Copy out exactly the lines from the one containing "The height and width of the screenshot is (936, 936)." to the last line of the records below, both included, and leave out any pictures.

Data records:
= = = =

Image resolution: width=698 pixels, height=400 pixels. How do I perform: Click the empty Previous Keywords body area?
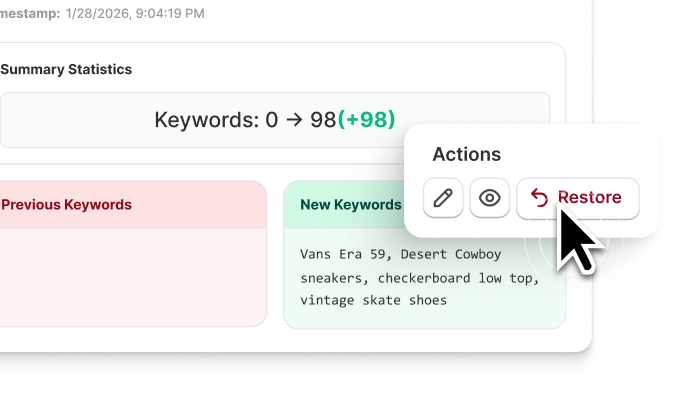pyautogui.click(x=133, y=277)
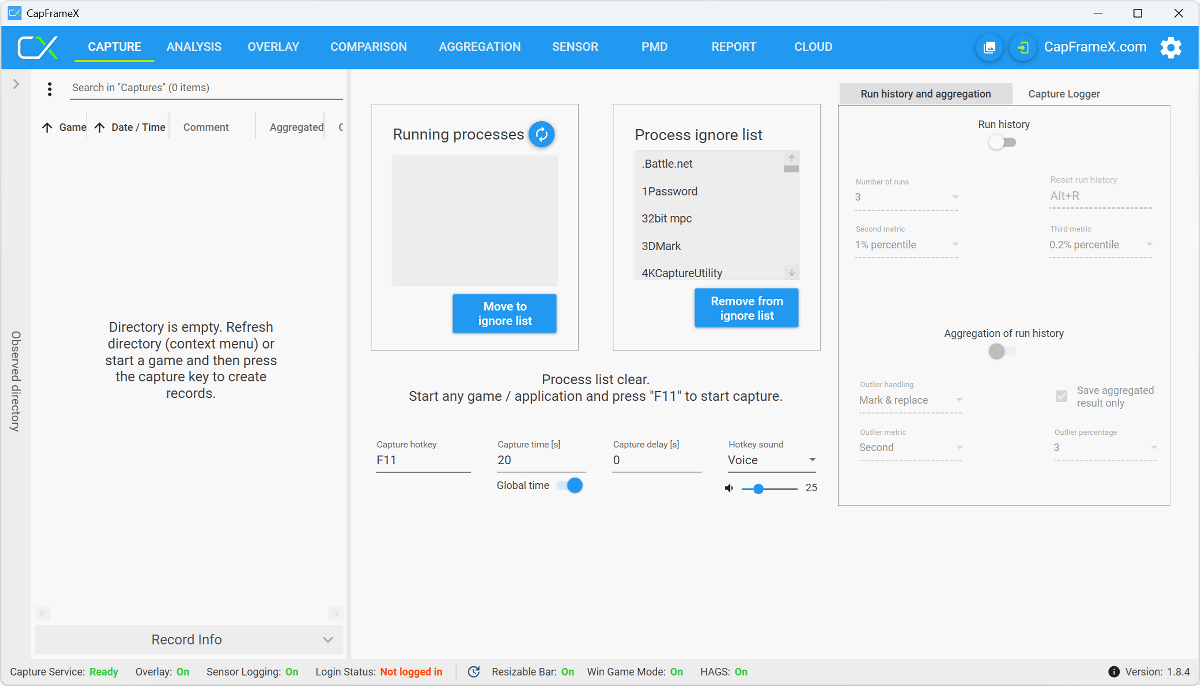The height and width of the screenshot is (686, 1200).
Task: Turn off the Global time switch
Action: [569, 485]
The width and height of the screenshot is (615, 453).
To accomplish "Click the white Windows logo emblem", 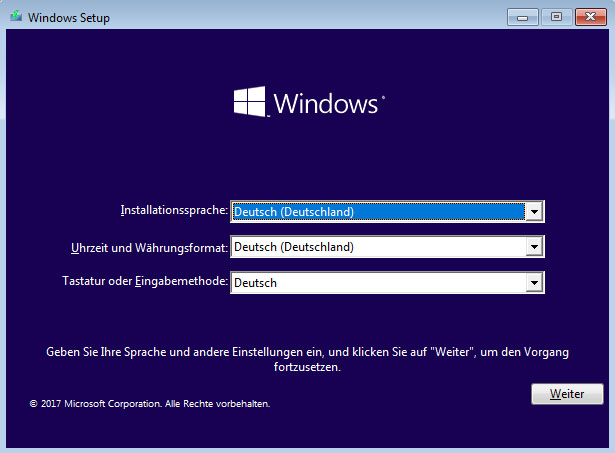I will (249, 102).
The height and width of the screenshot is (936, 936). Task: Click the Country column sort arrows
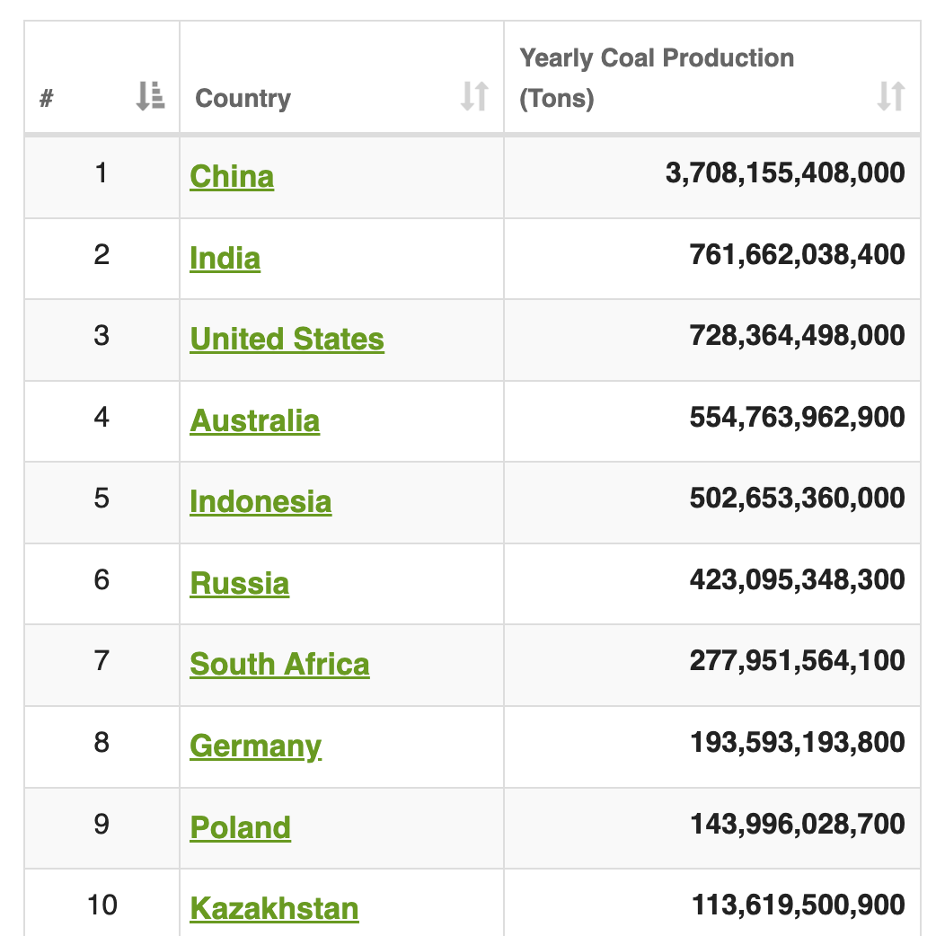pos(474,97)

= = = =

Response:
The height and width of the screenshot is (936, 936). Task: Click the Country column sort arrows
pos(474,97)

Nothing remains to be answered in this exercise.